One thing that PES has long been revered for is its realism. Compared to FIFA, PES has always felt more natural, closer to the real thing despite lacking in some of the shiny graphics and razzle dazzle licensing. PES 2017 follows exactly this tradition. The gameplay is sublime.

PES 2017 is so slick you'd slip over on it

Konami calls it 'Real Touch' and the essence is that players can receive passes and make themselves some space with a variety of intuitive, and creative movements. One of the basics of the real thing is working into space, a quality first touch can make the difference between success and failure.

It's this kind of attention to detail that elevates PES 2017s gameplay to the top of the pile. While FIFA 17 is yet to launch, having played it at Gamescom I'm fairly convinced that PES 2017 has the edge. Movements are so fluid and natural feeling, the pace of the game is more akin to a real match and the ball movement at times looks fresh off a highlight reel.

Score a screamer from outside the box and see how good it feels.

PES 2017 is easy to pick up and play, but difficult to master. There is a learning curve, especially if you're a first timer to the series, but being able to customize the controls helps get over that. The adaptive AI that analyses the play to decide how best to counter adds a distinct challenge. You have to work to break down the defense in Pro Evo. And doing so is immensely rewarding.

Set piece control is excellent, with much more interaction than just "point and hoof," and a particular personal favorite is the added control over through passes. You can just tap to play it where you hope your team mate will run, but you can also get more involved and decide on the direction and weighting of the pass should you wish.

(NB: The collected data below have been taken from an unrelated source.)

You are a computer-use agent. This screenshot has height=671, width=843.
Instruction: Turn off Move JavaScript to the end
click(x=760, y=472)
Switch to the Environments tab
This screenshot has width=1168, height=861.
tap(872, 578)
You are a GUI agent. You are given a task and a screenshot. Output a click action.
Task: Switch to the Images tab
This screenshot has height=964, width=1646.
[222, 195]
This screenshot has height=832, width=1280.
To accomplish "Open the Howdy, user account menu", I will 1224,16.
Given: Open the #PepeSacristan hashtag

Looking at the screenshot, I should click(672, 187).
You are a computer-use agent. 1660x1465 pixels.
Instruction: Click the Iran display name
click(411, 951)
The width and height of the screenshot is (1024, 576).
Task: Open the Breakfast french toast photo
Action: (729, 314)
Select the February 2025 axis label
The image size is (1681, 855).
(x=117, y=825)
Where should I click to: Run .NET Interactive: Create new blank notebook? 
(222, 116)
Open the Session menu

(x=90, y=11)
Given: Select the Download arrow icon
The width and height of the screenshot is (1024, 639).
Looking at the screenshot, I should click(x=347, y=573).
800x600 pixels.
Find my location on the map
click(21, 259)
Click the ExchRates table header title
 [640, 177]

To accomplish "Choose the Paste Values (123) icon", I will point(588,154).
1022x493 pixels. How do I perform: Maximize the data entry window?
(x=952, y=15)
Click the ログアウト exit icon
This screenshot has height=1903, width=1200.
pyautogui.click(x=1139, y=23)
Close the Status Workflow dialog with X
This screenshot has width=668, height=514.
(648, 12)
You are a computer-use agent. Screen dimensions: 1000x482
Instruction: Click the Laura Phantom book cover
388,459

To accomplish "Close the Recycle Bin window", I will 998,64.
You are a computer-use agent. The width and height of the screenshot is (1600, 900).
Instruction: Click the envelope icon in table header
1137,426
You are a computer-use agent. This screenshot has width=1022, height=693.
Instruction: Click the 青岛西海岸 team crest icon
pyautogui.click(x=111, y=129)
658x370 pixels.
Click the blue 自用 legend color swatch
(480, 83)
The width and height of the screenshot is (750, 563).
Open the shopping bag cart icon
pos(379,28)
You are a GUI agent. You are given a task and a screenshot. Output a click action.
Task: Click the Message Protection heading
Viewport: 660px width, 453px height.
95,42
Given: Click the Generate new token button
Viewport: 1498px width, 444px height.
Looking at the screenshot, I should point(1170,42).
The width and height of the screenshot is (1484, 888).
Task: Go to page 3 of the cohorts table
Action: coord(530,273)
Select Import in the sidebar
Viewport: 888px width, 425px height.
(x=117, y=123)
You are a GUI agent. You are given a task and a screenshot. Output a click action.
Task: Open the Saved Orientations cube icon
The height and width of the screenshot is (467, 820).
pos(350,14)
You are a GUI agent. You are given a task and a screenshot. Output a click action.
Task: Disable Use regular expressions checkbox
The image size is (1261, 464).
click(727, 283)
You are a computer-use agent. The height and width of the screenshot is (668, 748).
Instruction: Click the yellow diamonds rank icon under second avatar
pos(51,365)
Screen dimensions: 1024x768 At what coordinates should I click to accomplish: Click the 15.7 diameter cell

It's hard to fault the gameplay in PES 2017. It builds upon everything that has made it so popular over the many years of its existence. It's a fluid, genuine experience that rewards its players in the best way it can; by making you feel like you're playing the real thing.

PES 2017

The weak point of PES, however, is the thing that it's going to struggle to overcome. EA has all the licenses.

It'll be considered shallow by some, absolutely, but the fact that you're playing "Manchester Red" and not "Manchester United" will put off plenty and send them running to FIFA. The mass market buyers, the younger crowd, will find it hard to ignore the appeal of their favorite clubs looking like their favorite clubs, with real kits and real stadiums.

It's like Rooney is staring back at you

There are plenty of realistic bits in PES 2017, though. Many of the players resemble and act like their real-life counterparts. It's like Wayne Rooney really is looking back at you. This is at least a bonus, gone are the days that players names would be misspelled to get around licensing issues.

Konami has to go the hard way and partner with specific clubs to add some of the extra pizazz. Clubs like Arsenal and Liverpool, Barcelona and many other European teams are accurately represented. But it's a mixed bag, and that leaves me feeling a little disappointed. I get that licensing is hard, but I wish Pro Evo could have more of it. It would make for a better experience all round.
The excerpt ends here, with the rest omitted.